* **Verilen metin**:
•••••

ENGİN ARDIÇ, AB KONUSUNDA HİÇ KİMSENİN GÜNDEME GETİRMEDİĞİ BİR KONUYU YAZDI...
ENGİN ARDIÇ''IN AKŞAM''DAKİ YAZISI:
Ayakyolu kriterleri
Efendim, çeken bilir, yurt dışına çıkan Türk’ün uğradığı en büyük eziyet... “Lisan” değil, hayır, “taharet” sorunudur.
Çünkü Avrupa memişhanelerinde musluk yoktur. Bunu dilimize tercüme edersek, “Avrupalı kıçını yıkamaz.”
Kâğıda siler. Tamam, biz de sileriz ama, önce yıkar, sonra sileriz, yani kurularız.
Çağ değişince bezden kâğıda geçiş yaptık ama sudan vazgeçemeyiz.
Buna karşılık kıçını taşa ya da yaprağa silen köylü Türk bu sorunların dışındadır, çünkü o Avrupa’ya gitmez. Giderse de gezmeye değil oturmaya gider ve de “kendi koşullarını yaratmayı” bilir.
Avrupa’ya giden Türk, daha ilk günün akşamı, otel odasına gelip de soyunduğunda, donuna yapışıp kalmış kahverengi lekeyi görünce dehşete kapılır. Hepten “perisi pis” ve pasaklı değilse...
Futbolda arzu edilmeyen bu görüntüye bir daha yol açmamak ve izin vermemek için de, kendince birtakım taharet yöntemleri geliştirir.
İlk akla gelen, bir su şişesini (içini içtikten sonra tabii, çünkü para verdik) yeniden ve bu kez lavabonun musluğundan doldurup tuvaletin yanına zula etmek, ara ara kullanmaktır.
Lakin elin su şişesi bir hayli oynak ve de pırtlak olduğundan, kıç yıkayalım derken tepeden tırnağa cort diye ıslanmak tehlikesi vardır.
Üstelik sen dışarı çıktıktan sonra odaya gelen temizlikçi kadın bunu çöp sanıp kaldırıp atacaktır, şişeyi her gün yenilemek gerekecektir. Ya da “mundar” olmuş şişeyi gözün gibi saklayacak, kadından kaçıracak, her gün elbise dolabına gizleyip sonra yeniden ortaya çıkaracaksın, bu da hoş bir köşe kapmaca sayılmaz.
Şöyle eski usul bir “kenef ibriği” bulmak da epey zordur yaban ellerde, bütün züccaciye mağazalarını dolanmaya vakit yoktur, vakit olsa da öyle bir ibrik yoktur.
Bu yöntem sökmeyince, ikinci akla geleni, yani tuvaletten kalkıp lavaboya tünemeyi düşünürsün.
Fakat çok uzun boylu olmayanlar için bu ayrı bir işkencedir. Üstelik bazı otel odalarında lavabo tuvaletin bir hayli uzağındadır, hemen yanı başında olmayabilir.

•••••

* **Mevcut veriler**:

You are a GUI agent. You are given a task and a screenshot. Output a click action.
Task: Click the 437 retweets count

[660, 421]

•••••

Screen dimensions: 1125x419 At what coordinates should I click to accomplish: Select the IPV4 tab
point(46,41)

•••••

* **Çalışma görevi 1**: Aşağıdaki (a), (b) ve (c) ifadelerinin verilen metinle uyuşup uyuşmadığını belirtin ve her biri için evet ya da hayır deyip kararı belirleyen sözcükleri metinden aynen alıntılayın. (a) Yurt dışına çıkan Türk'ün en büyük sorunu dildir. (b) Avrupa tuvaletlerinde musluk bulunmaz. (c) Bazı otel odalarında lavabo tuvaletten uzakta olabilir.
* **Çalışma görevi 2**: Verilen metne göre, odaya gelen temizlikçi kadın tuvaletin yanına saklanan su şişesini ne sanıp ne yapacaktır?
Bu çalışma için öğelere ihtiyaç yoktur.

* **Alıştırma yanıtı 1**:
(a) Hayır: “Lisan” değil, hayır, “taharet” sorunudur.
(b) Evet: Çünkü Avrupa memişhanelerinde musluk yoktur.
(c) Evet: Üstelik bazı otel odalarında lavabo tuvaletin bir hayli uzağındadır

* **Alıştırma yanıtı 2**: Şişeyi çöp sanıp kaldırıp atacaktır.